Lasers are useful across a vast range of disciplines, from the optical characterization of materials for solar panels or LEDs, all the way up to inertial confinement fusion experiments. For decades, laser physicists and materials scientists have been grappling with how to improve their systems. Lasers have to balance a great many different requirements. They need to be powerful, ultimately focusable, stable, efficient and ideally tuneable to precise frequencies. In addition to this, for arrays of lasers, the array still needs to function even if parts or sub-elements of it fail.
The answer to this problem came from developments in fundamental theoretical physics. Recently, an area of great interest for condensed-matter theorists has been the study of topological insulators. The Nobel Prize was awarded two years ago to David J Thouless of the University of Washington, Duncan M Haldane of Princeton and J Michael Kosterlitz of Brown University for their research into how topology influences these exotic forms of matter.

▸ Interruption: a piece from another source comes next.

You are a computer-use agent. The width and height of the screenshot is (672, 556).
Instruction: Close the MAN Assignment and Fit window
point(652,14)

New research hopes to establish topological lasers as the next big field of inquiry. The experimental aspects of the research were led by Professors Mercedeh Khajavikhan and Demetrios Christodoulides of the College of Optics and Photonics (CREOL) and their graduate students Steffen Wittek, Midya Parto and Jinhan Ren. A team from Technion in Israel that includes Moti Segev, Miguel Bandres, and Gal Harari initiated some of the theoretical aspects of the research; they have collaborated ever since.

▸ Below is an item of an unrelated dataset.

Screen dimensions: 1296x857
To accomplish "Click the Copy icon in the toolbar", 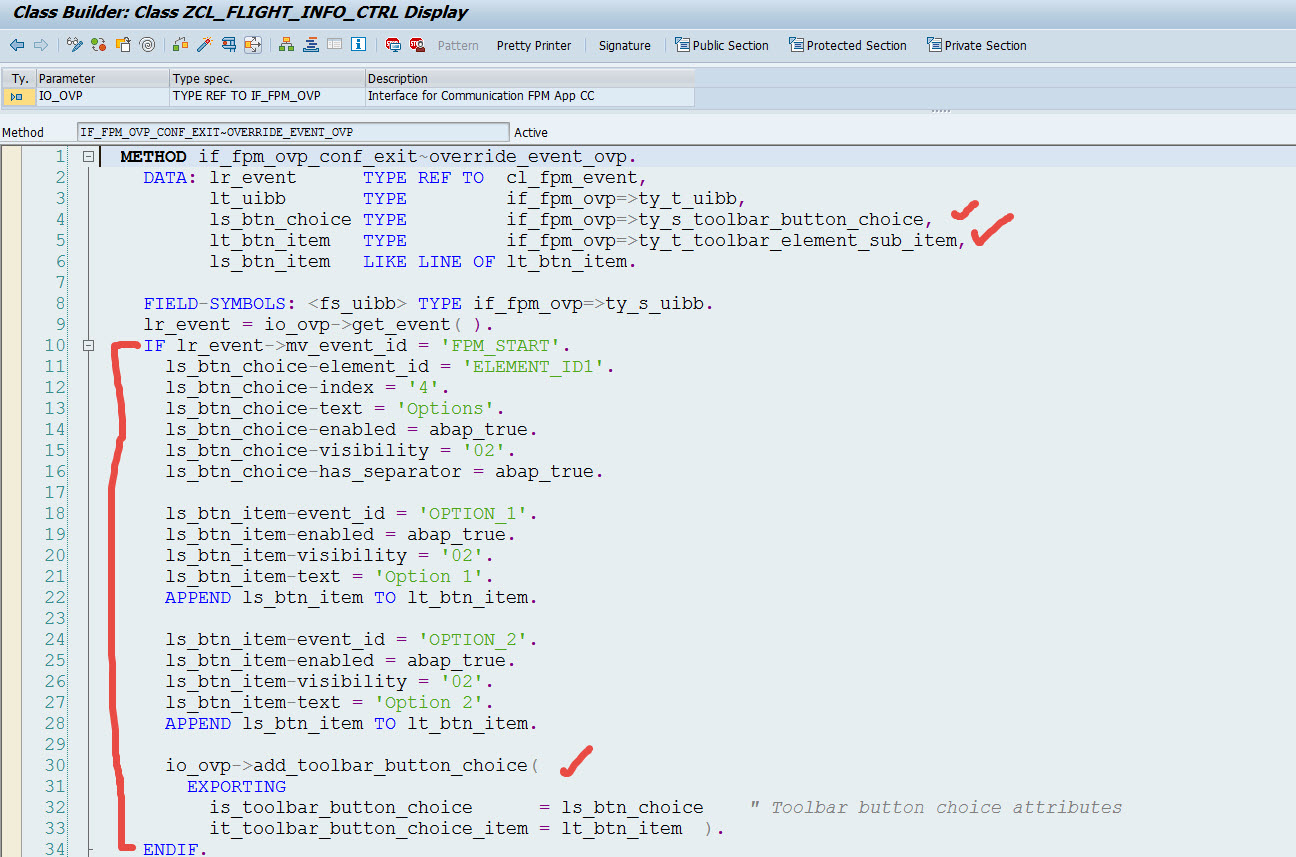I will (121, 44).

These topological insulators carry ‘supercurrents’ on the surface, while the interior of the substance is an insulator. This surface current continues unidirectionally without being scattered by defects on the surface of the material. Understanding new processes of electron transport and their properties – characterizing them with both theoretical models and experiments – is key to a broad number of technological applications. Superconductivity is a classic example of exotic electron transport phenomena, with all of its theoretical and practical applications.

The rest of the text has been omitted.